Most of the girls at my school came from families who owned homes, and some drove their own cars to school, even Cadillac convertibles. I felt an urgent need to study hard and get a couple of degrees, so I could move beyond that apartment with the coal furnace in the basement. Being responsible for fueling the furnace taught me discipline and hard work—values that eventually landed me in my own home, with a furnace that doesn’t require shoveling coal, a freezer full of food, and no rats.
Name Withheld
I was cruising down LA’s Laurel Canyon Boulevard in my father’s 1969 Pontiac LeMans when the engine coughed and spluttered. I checked the fuel gauge. Empty.
I had borrowed the car without my dad’s permission. No one but him was allowed to drive it, not even my mom. But he was out of town, and the keys on the kitchen counter had called to me like the sirens of Greek myth. How could I resist?

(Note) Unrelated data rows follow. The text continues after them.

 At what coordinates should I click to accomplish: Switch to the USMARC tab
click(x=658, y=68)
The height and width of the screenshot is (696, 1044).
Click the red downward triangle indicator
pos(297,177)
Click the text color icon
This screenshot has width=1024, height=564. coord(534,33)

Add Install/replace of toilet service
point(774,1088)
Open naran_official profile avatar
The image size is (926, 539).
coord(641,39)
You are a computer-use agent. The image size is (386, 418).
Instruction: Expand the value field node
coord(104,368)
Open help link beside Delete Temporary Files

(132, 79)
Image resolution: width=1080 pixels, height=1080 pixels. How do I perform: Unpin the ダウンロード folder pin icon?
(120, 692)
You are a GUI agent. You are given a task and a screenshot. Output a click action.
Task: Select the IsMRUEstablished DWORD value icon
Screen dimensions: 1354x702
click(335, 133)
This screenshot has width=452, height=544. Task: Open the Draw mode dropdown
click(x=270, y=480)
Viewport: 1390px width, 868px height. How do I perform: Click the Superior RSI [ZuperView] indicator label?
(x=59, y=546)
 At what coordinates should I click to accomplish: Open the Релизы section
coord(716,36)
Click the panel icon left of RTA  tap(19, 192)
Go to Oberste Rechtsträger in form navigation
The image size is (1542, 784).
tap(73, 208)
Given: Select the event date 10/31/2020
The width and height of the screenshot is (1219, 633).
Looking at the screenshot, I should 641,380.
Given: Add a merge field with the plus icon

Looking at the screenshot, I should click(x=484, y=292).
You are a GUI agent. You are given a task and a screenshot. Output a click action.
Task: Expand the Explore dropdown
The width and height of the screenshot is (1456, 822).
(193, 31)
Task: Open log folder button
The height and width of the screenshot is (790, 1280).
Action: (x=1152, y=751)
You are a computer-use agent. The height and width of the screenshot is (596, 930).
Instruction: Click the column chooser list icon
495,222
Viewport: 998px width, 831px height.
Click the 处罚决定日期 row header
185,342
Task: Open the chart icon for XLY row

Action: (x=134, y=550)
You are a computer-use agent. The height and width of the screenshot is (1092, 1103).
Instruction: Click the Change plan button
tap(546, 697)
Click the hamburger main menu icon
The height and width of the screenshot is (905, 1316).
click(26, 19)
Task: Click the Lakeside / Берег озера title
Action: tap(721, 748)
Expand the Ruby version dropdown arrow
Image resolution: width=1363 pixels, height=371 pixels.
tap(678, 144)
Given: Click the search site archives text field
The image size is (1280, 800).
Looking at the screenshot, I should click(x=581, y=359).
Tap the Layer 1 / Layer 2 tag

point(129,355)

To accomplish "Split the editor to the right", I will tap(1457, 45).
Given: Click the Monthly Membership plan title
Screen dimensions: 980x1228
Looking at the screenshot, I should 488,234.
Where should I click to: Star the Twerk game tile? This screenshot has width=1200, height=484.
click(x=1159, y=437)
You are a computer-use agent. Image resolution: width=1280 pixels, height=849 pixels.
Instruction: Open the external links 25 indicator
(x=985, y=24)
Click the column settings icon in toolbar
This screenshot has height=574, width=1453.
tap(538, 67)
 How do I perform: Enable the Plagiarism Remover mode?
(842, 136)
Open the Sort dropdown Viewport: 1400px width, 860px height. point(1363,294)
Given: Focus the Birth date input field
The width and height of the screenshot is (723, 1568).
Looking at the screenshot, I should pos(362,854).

I coasted to the side of the road and banged my head on the steering wheel. My dad would be home soon, and I would be grounded for the rest of my life. I needed a plan. The nearest gas station was about a mile away. I could walk there—on the hottest day in recorded history, in four-inch platform shoes and a miniskirt that barely covered my ass—then drag myself back up the hill carrying a rusty, leaking can of gas. Or I could catch a ride.
I stuck out my thumb.
The man who stopped for me drove a gray Chevy Corvair, wore horn-rimmed glasses, and looked as boring as his car. When I hopped in, I was assaulted by the smell of Brut cologne. He immediately started asking me questions: Where do you go to school? What’s your favorite subject? Do you have a boyfriend?
Noticing him staring at my legs, I pulled at my skirt and scooted closer to the door. A Chevron station came into view. Almost there, almost there, I silently chanted.
Then the driver put his hand on my thigh. I pushed him away and said, “What are you doing? Get your hand off me, asshole.” Up ahead a traffic light turned red. Luckily he drove a stick and had to downshift. I jumped out and ran.
A guy in my chemistry class worked at the Chevron. He filled a five-gallon can and gave me a lift back to my car.
A few days later my dad appeared in my bedroom doorway. “Did you put a gas can in my trunk?” he asked.
“Better safe than sorry,” I said. “You never know what might happen.”